"A team from the University of Bern in Switzerland argues that, due to its proximity to the sun, the proto-Earth that existed before this potential collision lost the volatile elements essential to form complex molecules. Any hydrogen, carbon, or sulfur, their analysis suggests, evaporated in just the first 3 million years after proto-Earth's formation. And so if Earth had evolved without external inputs, they say, it would probably be a drier world, more hostile to the development of complex life."
"On the other hand, if a body formed in the outskirts of the solar system-a region that produces rocks with abundant water and other volatile elements-and this then hit a rocky planet like proto-Earth, then this could have provided the strange chemical richness that characterizes our planet today, even after Earth's initial aggressive evaporation process. This hypothesis coincides with other proposals that point to an extraterrestrial origin of water, according to which icy meteorites bombarded the primitive Earth and deposited their molecules."
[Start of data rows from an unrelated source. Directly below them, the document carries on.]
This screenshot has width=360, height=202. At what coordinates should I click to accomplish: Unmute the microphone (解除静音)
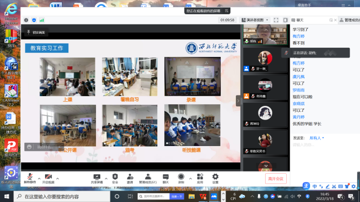point(30,179)
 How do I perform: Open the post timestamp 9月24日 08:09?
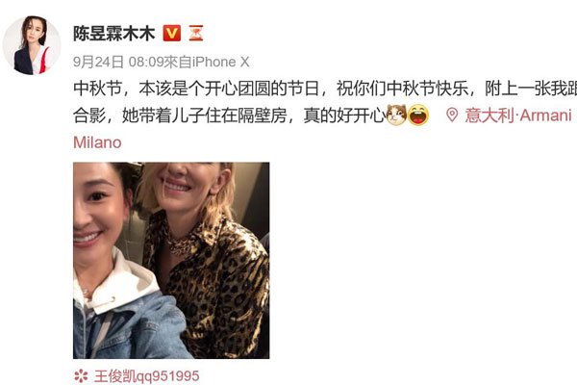(118, 62)
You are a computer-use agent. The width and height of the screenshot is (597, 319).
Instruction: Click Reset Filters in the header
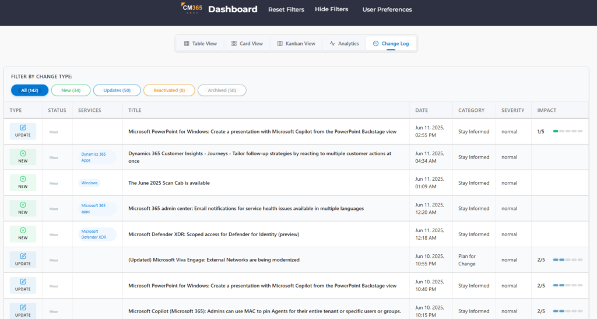click(x=286, y=9)
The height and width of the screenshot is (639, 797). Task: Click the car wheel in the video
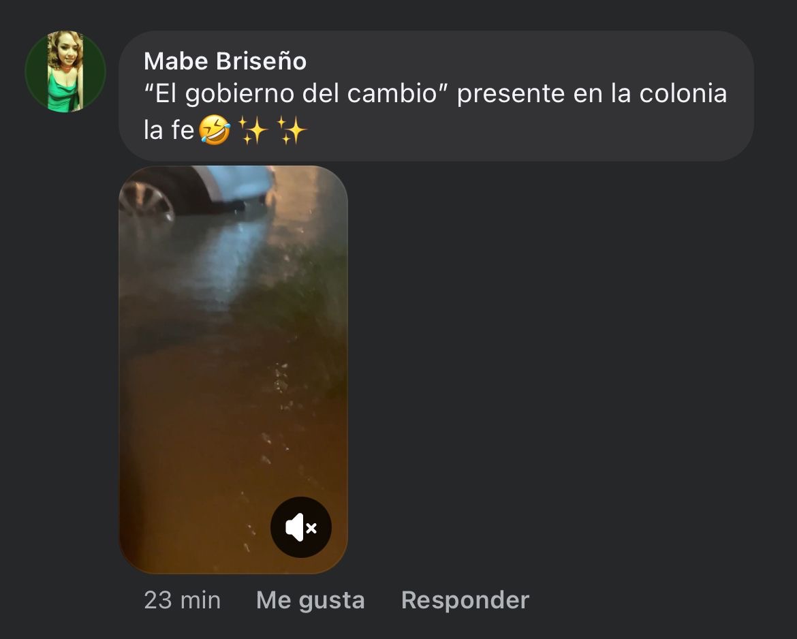pyautogui.click(x=146, y=201)
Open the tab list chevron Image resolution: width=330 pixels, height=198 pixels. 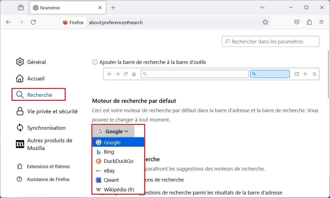click(x=262, y=7)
Earth likely experienced a collision with a Mars-sized body early in its history, adding mass and foreign material. Proto-Earth's proximity to the sun caused rapid loss of volatiles such as hydrogen, carbon, and sulfur within the first three million years. A body formed in the outer solar system would carry water and other volatiles preserved in icy rocks. An impact from such an outer body or bombardment by icy meteorites could have replenished Earth's volatile inventory and enabled chemical complexity necessary for habitability. Radioactive decay measurements of manganese-53 to chromium-53 in terrestrial rocks and meteorite fragments constrain the timing and link extraterrestrial inputs to early Earth's chemistry.